Изменить размер шрифта - +
Должна была понять, что Бру собирается сделать со мной.
    Прочитала столько книг?.. Я попыталась сесть, и оковы из кожаных ремней и железных цепей повалили меня на спину, вновь распластав на лежбище. Где книга Себастьяны? Неужели Бру нашел ее? О, где же она, эта книга? И где тот мешочек, в котором… Он здесь. Слева. На полу. У стены, где валялись кости животных, на вид гораздо больше тех, кого мне доводилось видеть во дворе Бру. Эти огромные кости, на мой взгляд, могли быть берцовыми костями либо предплечиями людей. Уж не погребена ли под этими скорбными останками и сама Себастьяна? Или Герцогиня?.. Нет, только не это! Я смотрела на ворох моей одежды, на платье из болана. Бру стащил его с меня (не стоит останавливаться на том, какие чувства породила во мне сама мысль об этом), аккуратно сложил и водрузил на тот самый холщовый мешок, очертания которого, кажется, угадывались под легкой тканью. Но я не вполне была в этом уверена.
    
    Пожалуй, не стоит описывать все те мерзости, которым подверг меня Бру в его алхимической западне. Рука бедной Мисси, в чьем теле я пока обитаю, коченеет и скоро станет совсем бесполезной, так зачем же я трачу драгоценное время на лишние подробности об этой псевдонауке, помеси философии и мистификации? Есть только одна причина, одна неоспоримая истина. Некая субстанция, ставшая частью меня, действительно сублимировалась в огне того пожара, в котором я погибла десятилетием позже, и в результате я стала тем, чем являюсь поныне, — единственным в мире Ребусом, вознесшимся, а затем вернувшимся в этот мир, чтобы теперь писать эти строки чужой, увы, рукой. А потому, сестра, будем снисходительны к тысячам мертвых алхимиков и напишем еще несколько абзацев. Ради них кратко изложу то, что было содеяно со мной в пресловутой Комнате камней.
    Никто из вышеупомянутых мертвых мужей — хотя алхимией занимались и женщины, в частности, Мария Пророчица,[138] чье благоговение перед vas mirabile,[139] мужским семенем, сравнилось бы разве что с восторженным отношением Герцогини, полагавшей, будто от этого зависит ее колдовская сила, — так вот, ни один из алхимиков прошлого не соглашался в точности с представлениями своих коллег о философском камне.

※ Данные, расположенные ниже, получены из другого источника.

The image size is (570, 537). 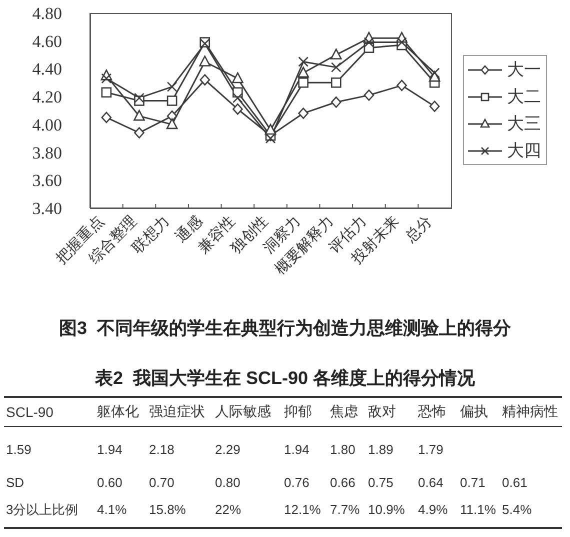 I want to click on y-tick-label: 4.20, so click(x=47, y=98).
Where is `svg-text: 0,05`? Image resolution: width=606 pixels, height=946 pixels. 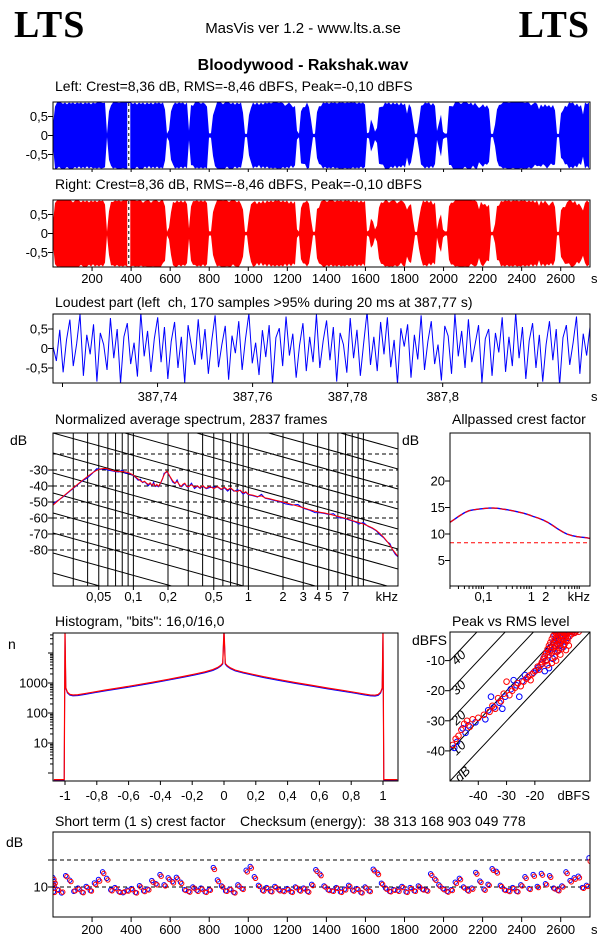 svg-text: 0,05 is located at coordinates (98, 596).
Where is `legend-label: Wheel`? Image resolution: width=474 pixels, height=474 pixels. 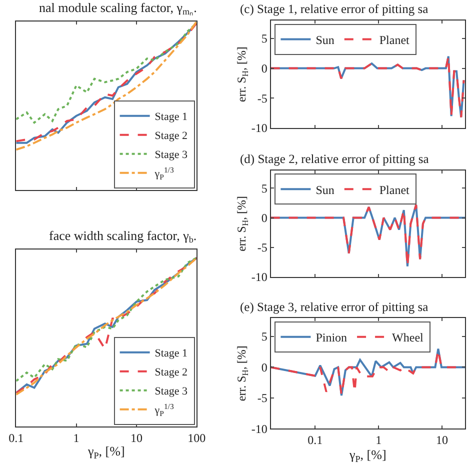
legend-label: Wheel is located at coordinates (408, 338).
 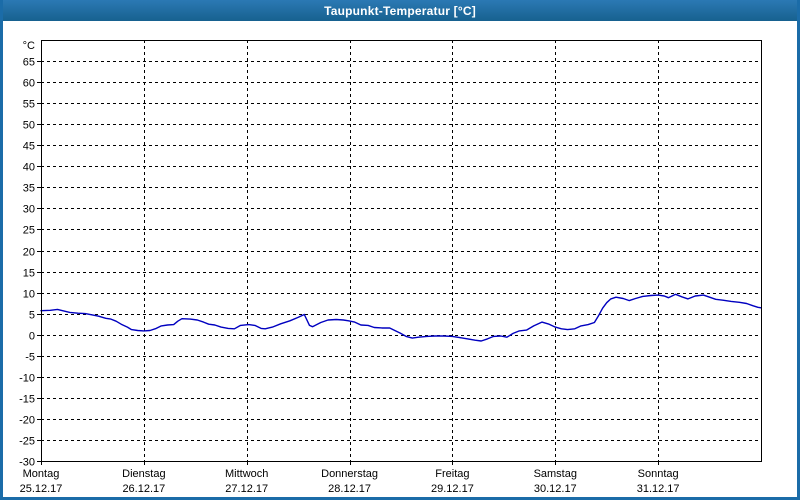 What do you see at coordinates (29, 274) in the screenshot?
I see `y-tick-label: 15` at bounding box center [29, 274].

Но если они расходились в частностях, то все же сходились в главном.
    Все алхимики, от Роджера Бекона до самого Квевердо Бру, верили, что их opus alchymicum, их Великое делание, то есть поиск философского камня и связанного с ним совершенства, берут начало в союзе трех главных субстанций: соли, серы и ртути. Противоположные свойства каждой пары веществ, составляющих эту троицу, — любых двух — противостояли свойствам третьего вещества, а стало быть, вместе они составляли нечто, именуемое prima materia.[140] Bon.[141] D'accord.[142] Но каким превращениям следовало подвергнуть эту первичную материю? Вот в чем вопрос, как говорил шекспировский Гамлет.
    Дабы сэкономить время, которое есть rigor mortis,[143] позвольте мне согласиться с Альбертом Великим — он жил в XIII веке и славился красноречием. Он очень лаконично изложил свой взгляд на развитие первичной материи, что удивительно — ведь краткость у алхимиков не в почете. Итак, череду ведущих к совершенству изменений можно представить, по Альберту Великому, в такой последовательности.
    Вначале все три субстанции — повторю их имена: ртуть, соль и сера — перемешиваются в подходящем сосуде. Найти «сосуд», разумеется, нелегко (Бру решил, что для этой роли подойду я). Когда он найден и три вещества смешаны, они образуют первичную материю. Затем ртуть и сера извлекаются, как некий шлак, а соль остается, чтобы подвергнуться очищению. Но как этого достигнуть? Как найти magisterium, то есть катализатор, соединяющий соль, ртуть и серу? Это вопрос вопросов. (Иные утверждают, что магистериумом является вода, и я со всей уверенностью могу заявить: они правы.